Fr. Bob’s Homily

Fr. Bob’s Homily

Alleluia, alleluia.  This is the day the Lord has made.  Let us rejoice and be glad today.  Alleluia.


My Brothers and Sisters,


            The parish staff and I want to wish all of you a most blessed and happy Easter.  In a special way, we want to welcome all our visitors and all who are returning home to Little Flower to celebrate Easter with us.  


            When people are asked to name their favorite season, in my experience most people choose spring.  The sun seems to shine more; the days grow longer and warmer; leaves, flowers, and grass reappear; birds sing.  Spring is a time of passage from the death of winter to the life of summer.  Spring, then, is the time of new life:  the sights, sounds, and smells of spring proclaim new life.  I know that during spring I feel more alive, more energized than any other time of the year.

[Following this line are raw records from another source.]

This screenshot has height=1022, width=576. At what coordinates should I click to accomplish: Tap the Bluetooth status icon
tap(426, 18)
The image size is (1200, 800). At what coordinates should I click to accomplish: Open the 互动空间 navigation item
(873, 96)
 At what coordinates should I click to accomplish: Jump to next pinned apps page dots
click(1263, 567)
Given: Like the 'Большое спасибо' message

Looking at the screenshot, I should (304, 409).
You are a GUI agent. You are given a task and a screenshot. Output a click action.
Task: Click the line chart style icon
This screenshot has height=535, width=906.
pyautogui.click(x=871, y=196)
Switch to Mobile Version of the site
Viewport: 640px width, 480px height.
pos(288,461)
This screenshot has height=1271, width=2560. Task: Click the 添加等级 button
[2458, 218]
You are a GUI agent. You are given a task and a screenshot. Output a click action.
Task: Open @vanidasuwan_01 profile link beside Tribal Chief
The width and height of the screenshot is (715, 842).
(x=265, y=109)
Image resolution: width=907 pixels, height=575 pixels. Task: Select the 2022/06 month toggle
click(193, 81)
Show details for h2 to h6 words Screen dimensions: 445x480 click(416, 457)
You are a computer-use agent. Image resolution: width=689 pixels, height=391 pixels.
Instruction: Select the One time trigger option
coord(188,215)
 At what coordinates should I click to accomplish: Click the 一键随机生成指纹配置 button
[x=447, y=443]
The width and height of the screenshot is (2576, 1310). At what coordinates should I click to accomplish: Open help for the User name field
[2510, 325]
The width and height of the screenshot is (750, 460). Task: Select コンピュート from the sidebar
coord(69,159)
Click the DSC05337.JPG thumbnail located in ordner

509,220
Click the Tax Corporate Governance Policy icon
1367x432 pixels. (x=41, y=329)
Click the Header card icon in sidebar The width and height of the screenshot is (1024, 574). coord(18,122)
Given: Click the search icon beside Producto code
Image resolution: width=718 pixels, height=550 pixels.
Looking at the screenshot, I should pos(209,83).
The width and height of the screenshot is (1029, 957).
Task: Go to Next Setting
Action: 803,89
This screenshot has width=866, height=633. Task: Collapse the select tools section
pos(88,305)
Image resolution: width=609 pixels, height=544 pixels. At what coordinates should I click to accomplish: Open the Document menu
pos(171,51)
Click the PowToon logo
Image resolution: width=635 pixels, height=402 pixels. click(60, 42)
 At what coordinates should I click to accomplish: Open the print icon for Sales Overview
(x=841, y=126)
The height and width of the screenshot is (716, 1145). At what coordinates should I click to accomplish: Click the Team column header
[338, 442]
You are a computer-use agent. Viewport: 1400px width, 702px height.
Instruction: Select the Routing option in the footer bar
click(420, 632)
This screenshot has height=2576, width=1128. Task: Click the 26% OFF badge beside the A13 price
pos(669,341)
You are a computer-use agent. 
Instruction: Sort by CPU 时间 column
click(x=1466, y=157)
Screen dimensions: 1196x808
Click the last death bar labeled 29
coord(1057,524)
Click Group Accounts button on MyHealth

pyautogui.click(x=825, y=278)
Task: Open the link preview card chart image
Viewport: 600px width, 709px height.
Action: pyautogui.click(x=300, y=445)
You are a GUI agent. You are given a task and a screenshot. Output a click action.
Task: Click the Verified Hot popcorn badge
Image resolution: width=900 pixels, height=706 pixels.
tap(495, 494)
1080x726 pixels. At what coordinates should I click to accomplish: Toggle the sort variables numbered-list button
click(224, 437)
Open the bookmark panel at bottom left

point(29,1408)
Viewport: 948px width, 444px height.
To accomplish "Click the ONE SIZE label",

              This year our experience of spring has an added dimension.  In The Passover Trilogy, Father Andrew Greeley suggested that each of the days of the Triduum focuses on one theme:  community on Holy Thursday, freedom on Good Friday, and new life on Holy Saturday and Easter.  This past year, because of COVID, we have been at least to some extent isolated from family, friends, and the various communities of which we are part.  COVID restrictions have limited our freedom.  Because of the isolation and restrictions, most of us have felt less alive.  Tragically, many people have lost lives or their health because of COVID.  This spring we are more connected and more free and feel more alive because of the vaccines and the lower numbers of positive cases, hospitalizations, and deaths.  We are emerging from the winter of COVID to a spring of hope.


            Today Christians throughout the world celebrate life.  The church is filled with the symbols of life.  The sights, the sounds, and the smells proclaim life:  the Easter candle, symbol of Christ risen, alive, and present; the baptismal water, symbol of the church, symbol of the new life of baptism; the beautiful flowers, especially the Easter lilies; and the beautiful music.  Today we celebrate the resurrection of Jesus.  To the Corinthians, Paul wrote that rising from the dead, Jesus became a life-giving spirit.  Last night we celebrated the sacraments of initiation–baptism, Eucharist, and confirmation–with our Elect, a community act of faith in Christ the life-giver. 


            In an article entitled “A Triangular Theory of Love,” Robert Sternberg argued that consummate love or complete love involves intimacy, passion, and commitment.  I would suggest that each day of the Triduum specifically celebrates one dimension of Jesus’ consummate love for us.


            Each Holy Thursday we recall Jesus’ Last Supper with his disciples.  In John’s portrayal of the Last Supper, Jesus’ intimate love for his disciples and, therefore, his intimate love for us is revealed.  Jesus’ words to his disciples are also true for us:  “‘I no longer call you servants but friends’” [15:15; paraphrased].


            Each Good Friday we celebrate Jesus’ passion and death on the cross.  At the Last Supper, Jesus told his disciples, “‘No one has greater love than this, to lay down one’s life for one’s friends’” [Jn. 15:13].  Jesus’ passion and death revealed his passionate love for God and for us.  Only a passionate love would cause someone freely to sacrifice his life for someone else.


            Each Holy Saturday and Easter Sunday we begin our celebration of Jesus’ resurrection.  Because Jesus’ resurrection is a sign of hope for us, it reveals Jesus’ committed love for us .  Through the power of Jesus’ resurrection, we believe we share his life even now and carry within ourselves the promise of our own resurrection.


            My brothers and sisters, Holy Week and Easter more than any other time reveal God’s love for us in Jesus Christ, a love that is intimate, passionate, and committed.  At the Last Supper, Jesus told his apostles, “‘Love one another as I love you’” [Jn. 15:12].  As Christians, as individuals and as communities, our love for others must also be intimate, passionate, and committed. 


Alleluia, alleluia.  This is the day the Lord has made.  Let us rejoice and be glad today.  Alleluia.